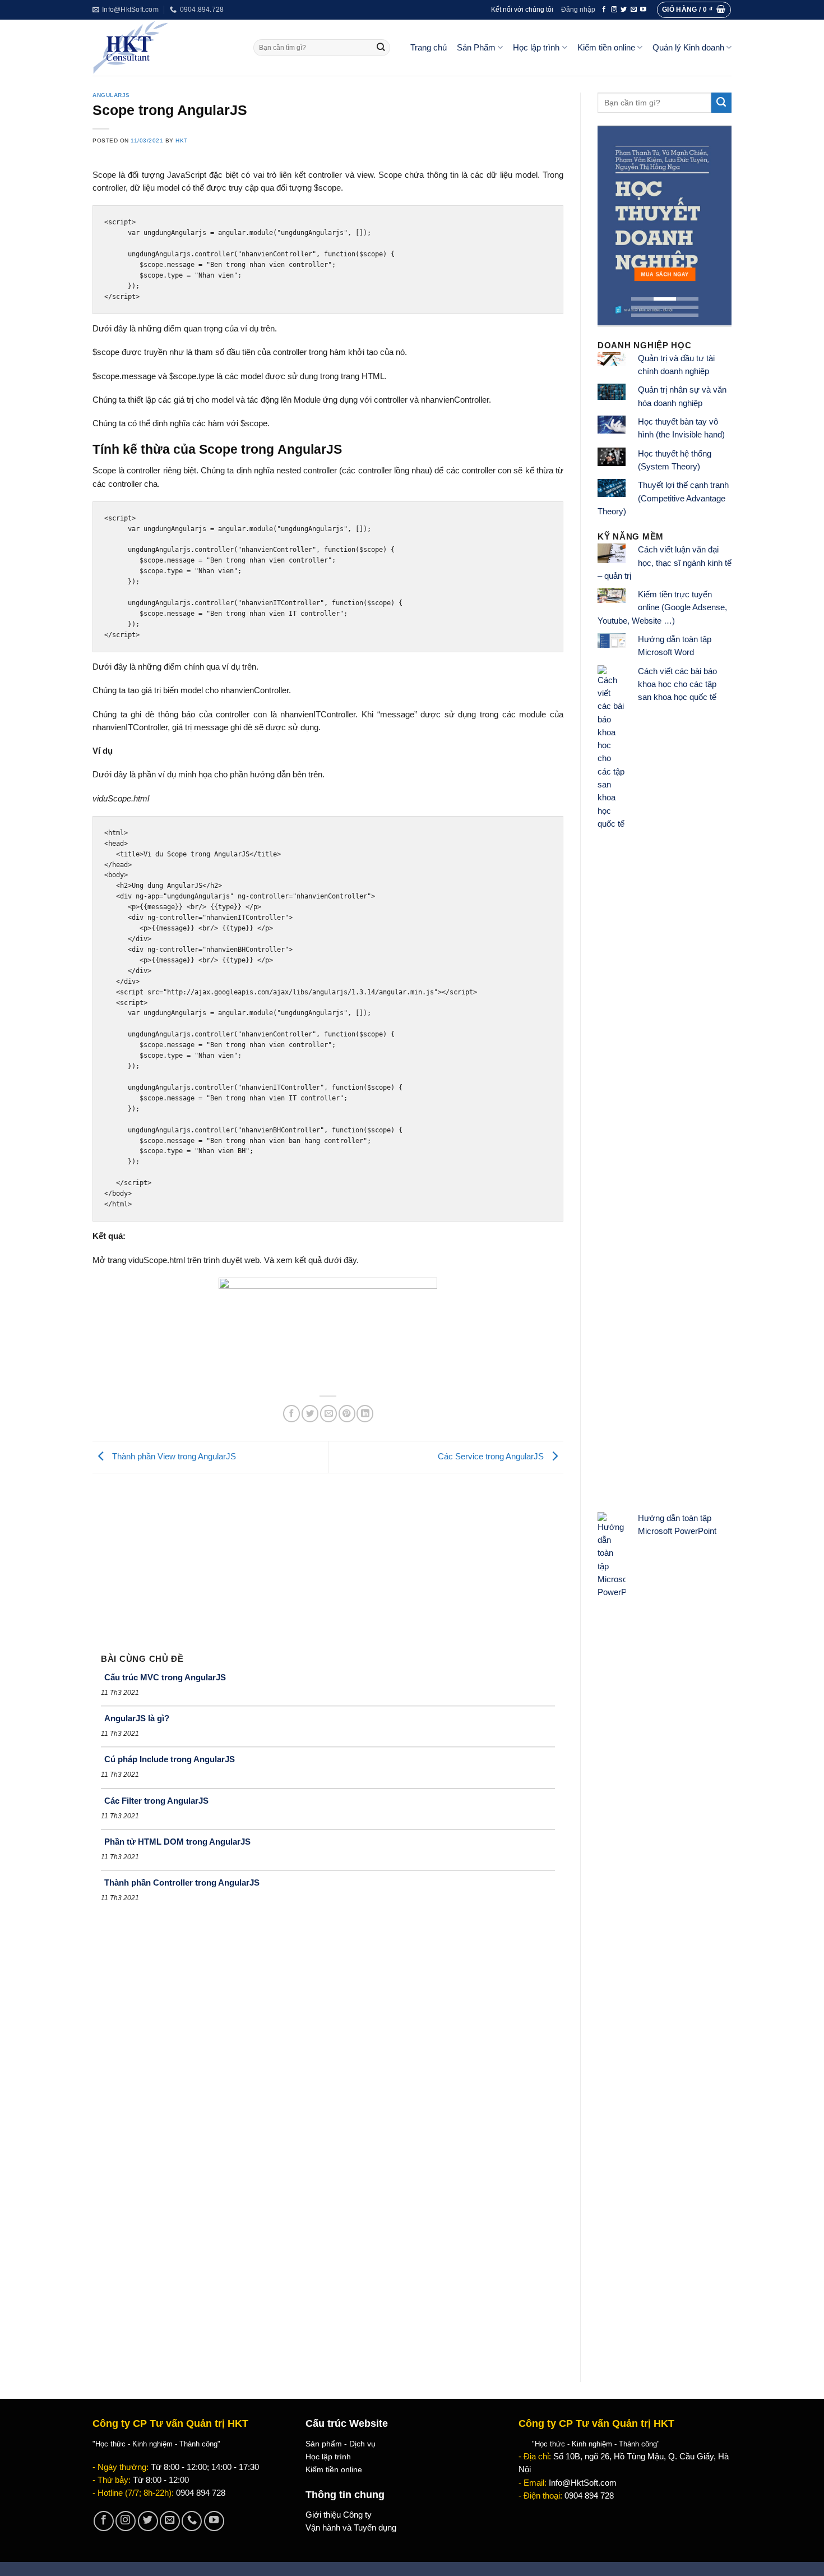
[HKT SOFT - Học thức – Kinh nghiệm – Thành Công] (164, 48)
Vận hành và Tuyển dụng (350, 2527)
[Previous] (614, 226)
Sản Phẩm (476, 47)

☆ ☆ ☆

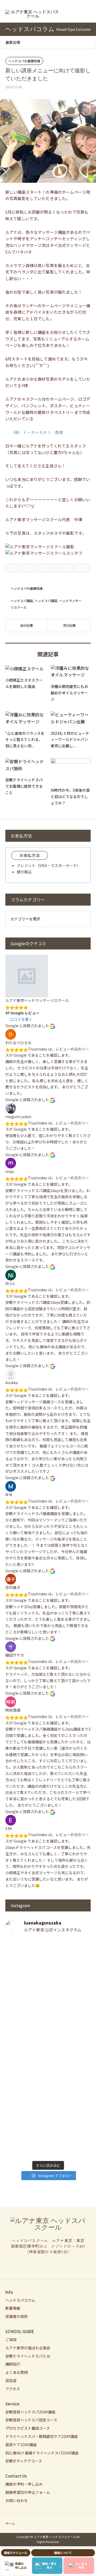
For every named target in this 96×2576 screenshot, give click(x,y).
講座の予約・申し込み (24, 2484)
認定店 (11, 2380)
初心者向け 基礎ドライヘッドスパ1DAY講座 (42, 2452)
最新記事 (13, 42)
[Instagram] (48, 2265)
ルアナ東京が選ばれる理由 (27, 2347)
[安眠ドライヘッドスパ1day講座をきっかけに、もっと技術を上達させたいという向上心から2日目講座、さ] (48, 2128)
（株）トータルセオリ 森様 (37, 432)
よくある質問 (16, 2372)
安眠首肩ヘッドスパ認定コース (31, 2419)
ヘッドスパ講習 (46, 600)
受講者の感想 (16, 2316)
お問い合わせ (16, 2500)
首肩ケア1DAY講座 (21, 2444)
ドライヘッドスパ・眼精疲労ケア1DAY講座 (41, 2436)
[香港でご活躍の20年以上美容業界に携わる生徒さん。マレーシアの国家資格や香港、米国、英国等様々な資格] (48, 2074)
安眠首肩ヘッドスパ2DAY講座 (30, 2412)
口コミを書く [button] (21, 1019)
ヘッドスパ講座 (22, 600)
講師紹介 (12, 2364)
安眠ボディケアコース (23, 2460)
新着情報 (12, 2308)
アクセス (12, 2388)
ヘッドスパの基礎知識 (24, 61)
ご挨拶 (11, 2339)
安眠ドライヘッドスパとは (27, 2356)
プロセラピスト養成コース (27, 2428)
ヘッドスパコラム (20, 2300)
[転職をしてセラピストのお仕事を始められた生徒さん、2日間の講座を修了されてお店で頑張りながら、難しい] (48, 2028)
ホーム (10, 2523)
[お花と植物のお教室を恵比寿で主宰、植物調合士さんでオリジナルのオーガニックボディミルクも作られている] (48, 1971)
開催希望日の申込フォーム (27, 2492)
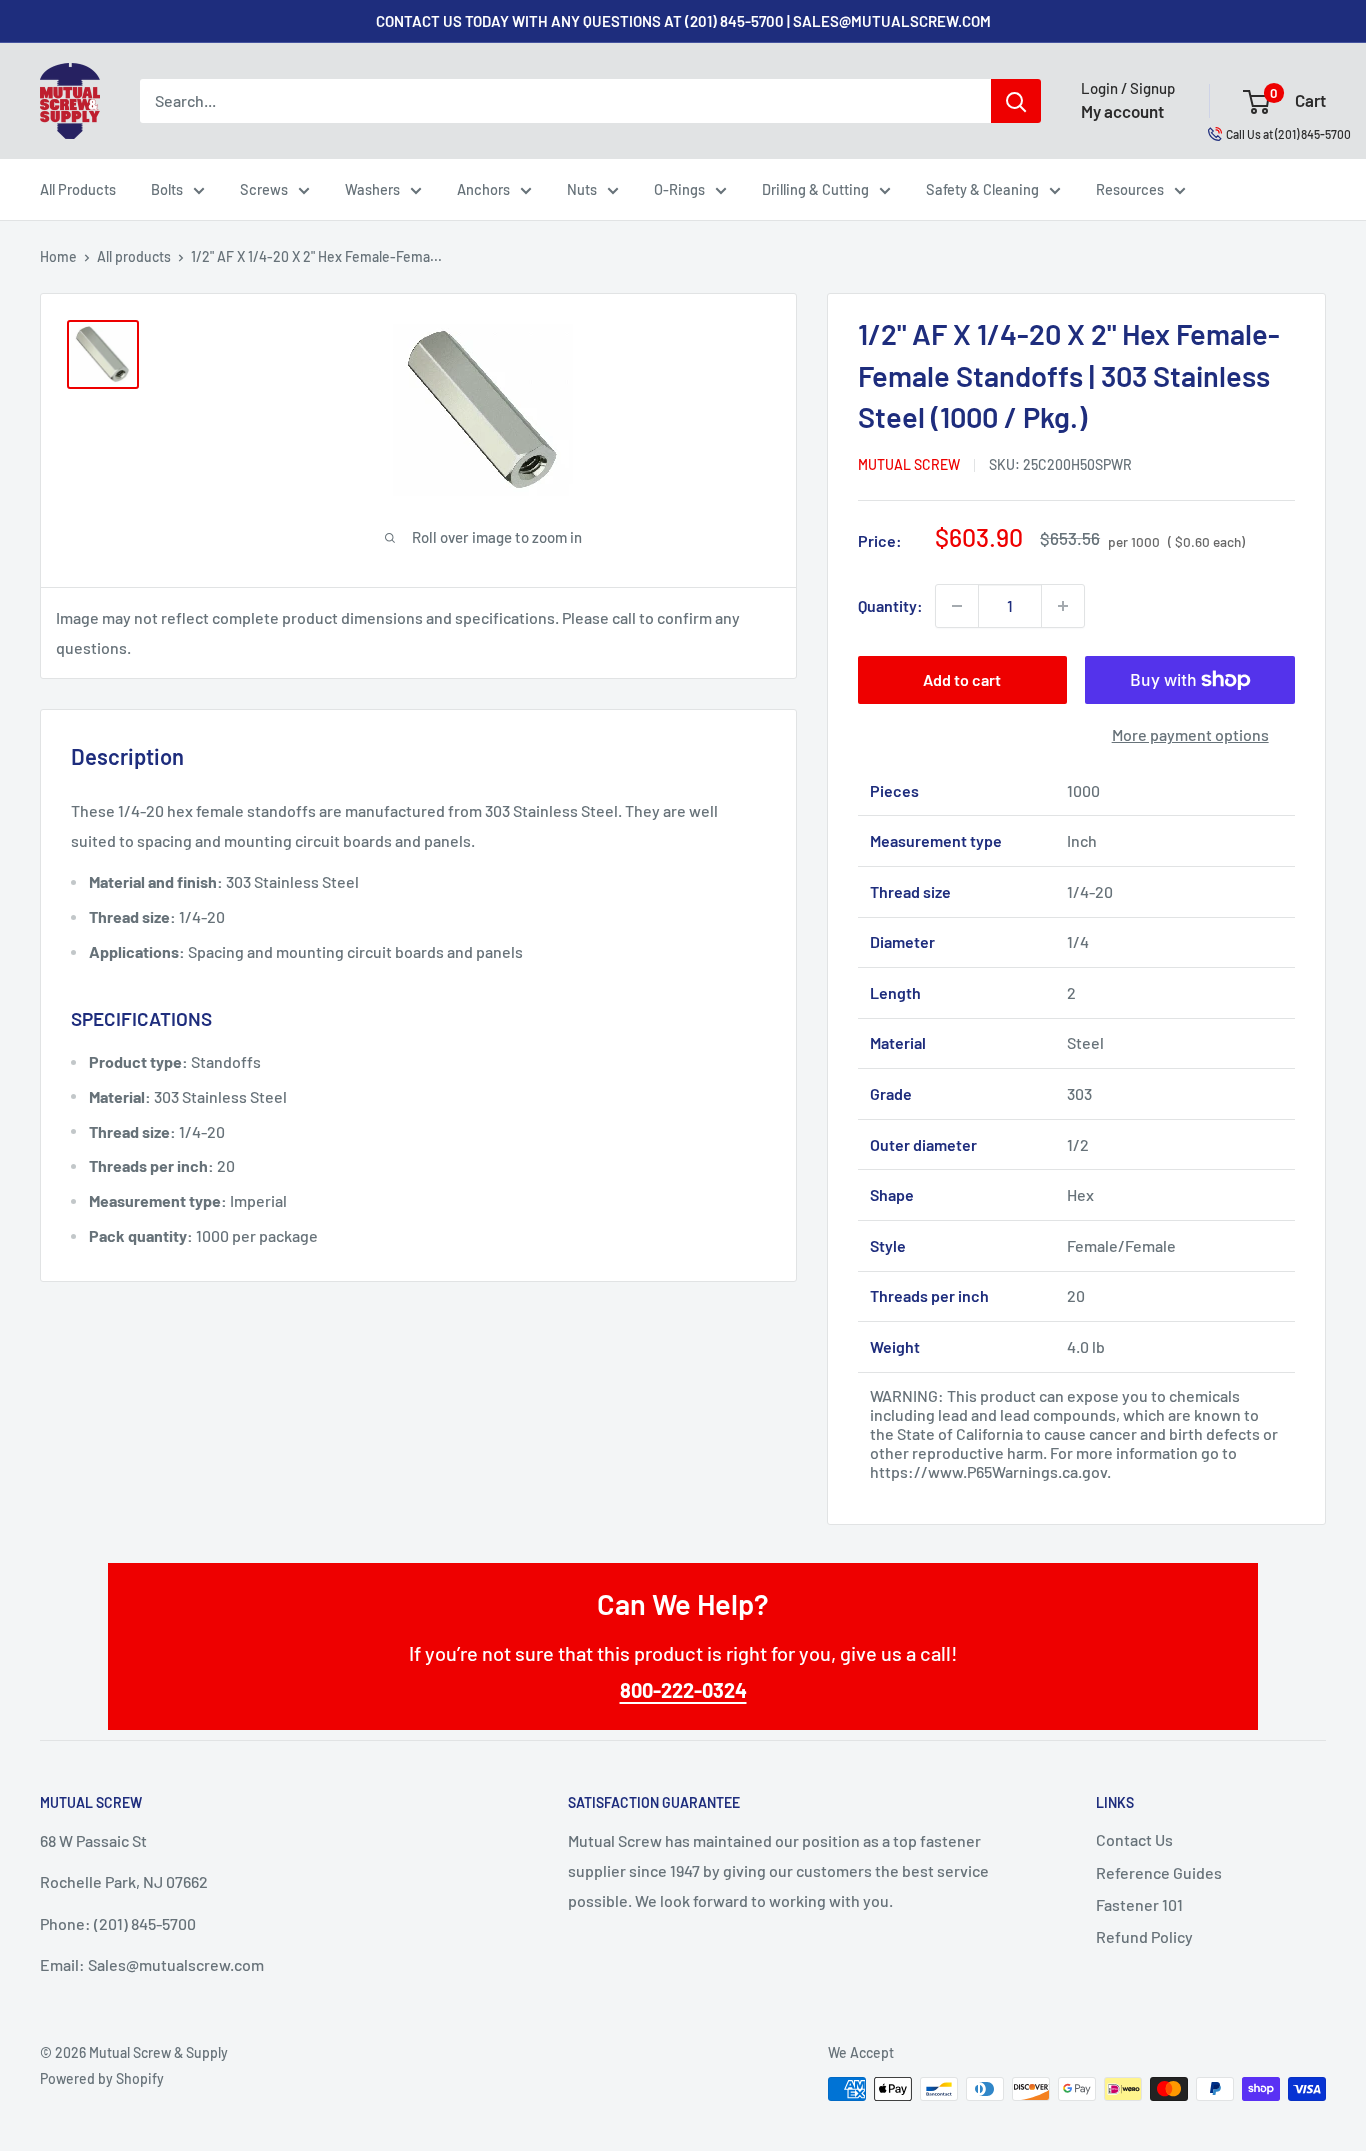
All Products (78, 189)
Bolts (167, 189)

☆ ☆ ☆

» PROBLEM DESCRIPTION: Output exactly the lines above, from the line with "口コミを書く [button] (21, 1019)" to the line with "Bolts (167, 189)", both included; skip the pictures.

» WRITTEN SOLUTION:
口コミを書く [button] (21, 1019)
ヘッドスパ講座 (22, 600)
講師紹介 (12, 2364)
安眠ボディケアコース (23, 2460)
新着情報 (12, 2308)
アクセス (12, 2388)
ヘッドスパの基礎知識 (24, 61)
ご挨拶 (11, 2339)
安眠ドライヘッドスパとは (27, 2356)
プロセラピスト養成コース (27, 2428)
ヘッドスパコラム (20, 2300)
[転職をしてセラピストのお仕事を始められた生徒さん、2日間の講座を修了されてお店で頑張りながら、難しい] (48, 2028)
ホーム (10, 2523)
[お花と植物のお教室を恵比寿で主宰、植物調合士さんでオリジナルのオーガニックボディミルクも作られている] (48, 1971)
開催希望日の申込フォーム (27, 2492)
All Products (78, 189)
Bolts (167, 189)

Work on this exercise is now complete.